The sequences of the eps PCR products of the genomic DNA of the control strains showed identities (61 to 97%) with the corresponding eps genes (GenBank database). With the epsEFG primers, a 300-bp PCR product was obtained with the DNA of L. helveticus CRL1176, while a 1,600-bp band was obtained with the DNA of L. delbrueckii subsp. bulgaricus CRL870. These differences were attributed to the absence of the epsF gene in the eps cluster of L. helveticus (18, 19, and GenBank accession no DQ222973). Most of the EPS⁺ LAB strains possessed eps genes, as verified with the primers used. DNA of nine L. delbrueckii subsp. bulgaricus strains gave 1,600-bp PCR products with the epsEFG primers, while a 300-bp amplicon was obtained with the DNA of L. delbrueckii subsp. bulgaricus CRL861. All S. thermophilus strains exhibited 800-bp PCR products with the epsA primers. With the epsD/E primers, all of S. thermophilus strains displayed positive results, except for two strains (CRL815 and CRL638). Regarding the epsB primers, only DNA of S. thermophilus CRL815 yielded a PCR product. PCR products of 200 bp were amplified with the epsD/E primers for the L. casei group strains. No PCR products were obtained with the DNA from L. delbrueckii subsp. lactis CRL564 and from the enterococci tested with any of the primers used; only DNA of E. faecalis CRL434 gave an amplicon with the epsB primers. A good correlation between the presence of eps genes with the specific primers described for HePS and the HePS phenotype was observed. Specific primers to detect eps genes in the DNA of L. delbrueckii subsp. lactis CRL564 and enterococcal strains remain to be designed. Screening with different sets of eps primers could be a rapid alternative way to seek HePS-producing strains, although the HePS phenotype has to be confirmed afterwards.

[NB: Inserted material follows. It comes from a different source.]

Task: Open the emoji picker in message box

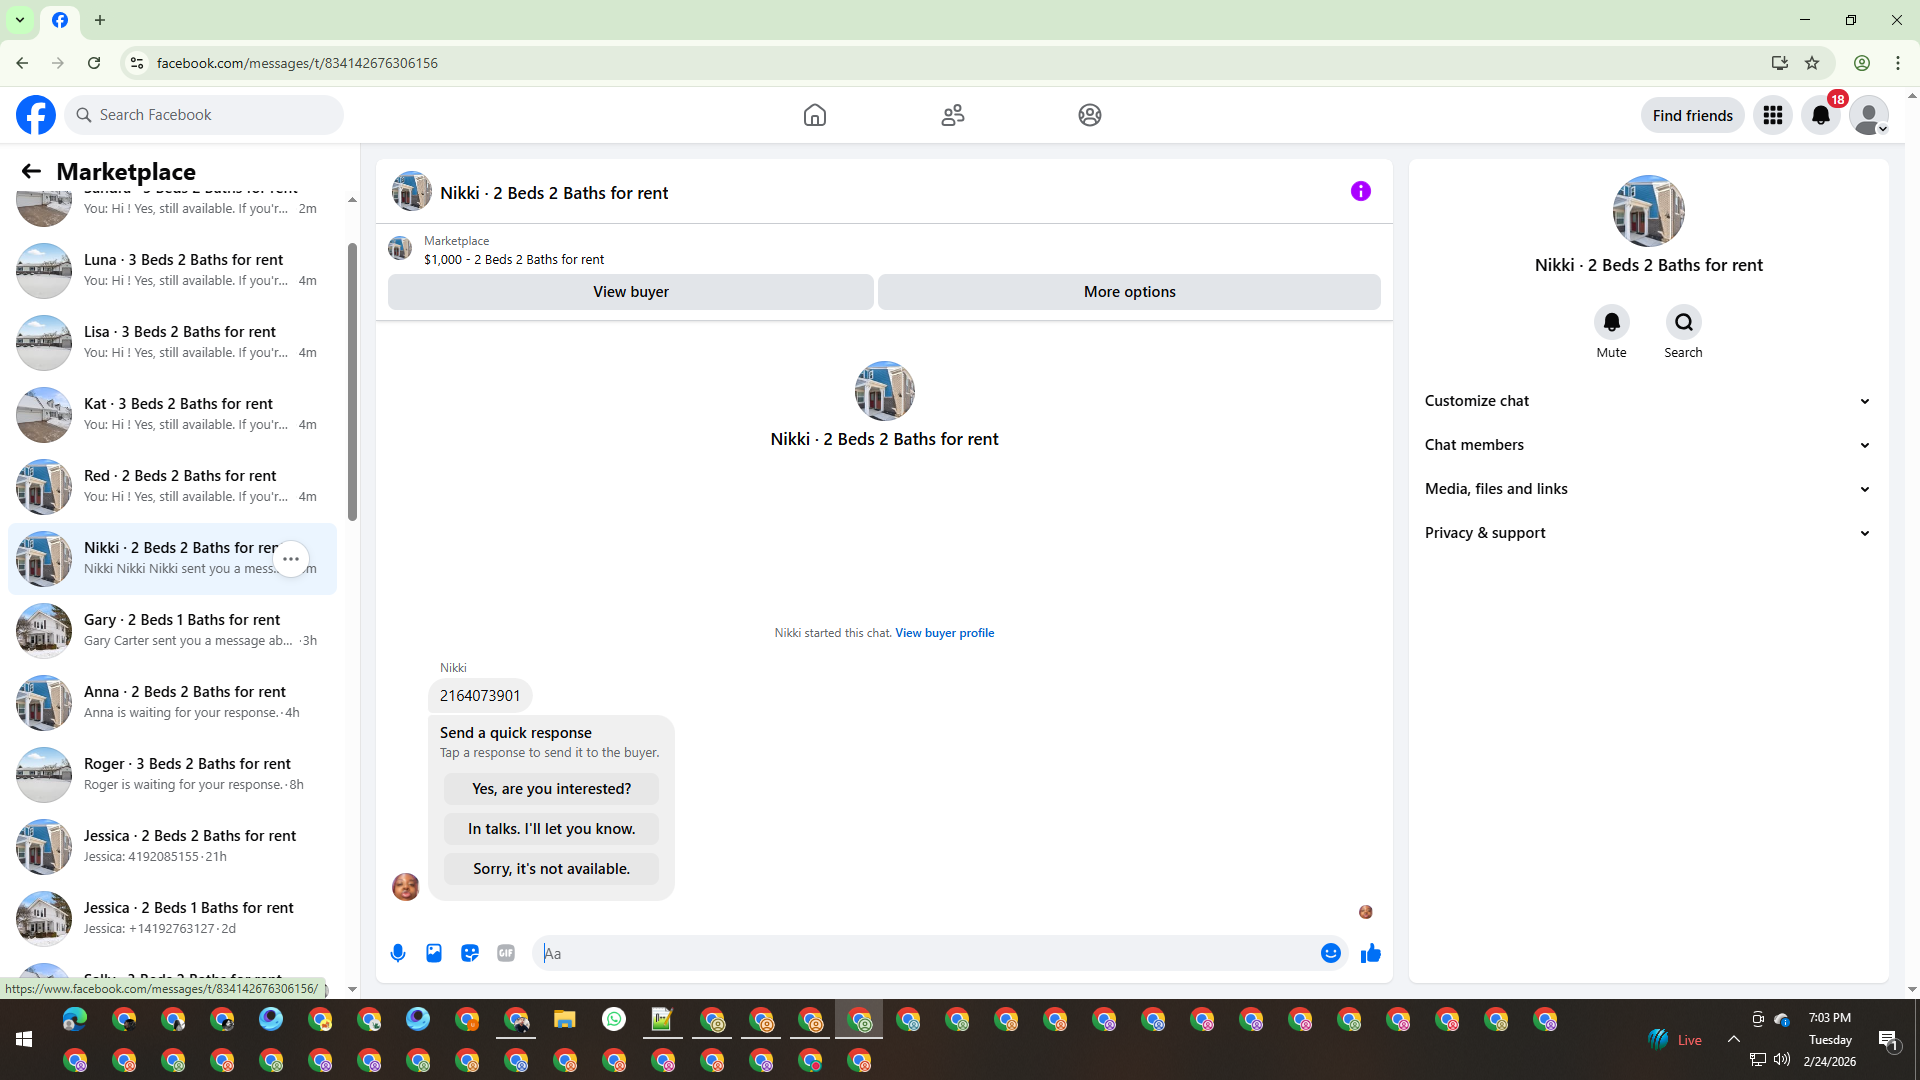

For the first time, it was shown that enterococcal strains are able to produce HePS. Although enterococci are not widespread in the dairy industry, they are usually present in artisanal Argentinean cheeses (Tafí) and are often part of the dominant microbiota of ripened Mediterranean cheeses (13, 31). Safe HePS-producing enterococcal strains could improve the textural characteristics of cheeses, as long as they are not involved in virulence (13).

This extensive and systematic study showed a wide biodiversity of HePS from LAB. Furthermore, novel polysaccharides and new HePS-producing LAB species were found which will be of further interest for technological exploitation.

Nucleotide sequence accession numbers.

The sequences obtained in this study are available under GenBank accession no. DQ222973, DQ249312 to DQ249314, DQ249316, DQ249317, and DQ249319.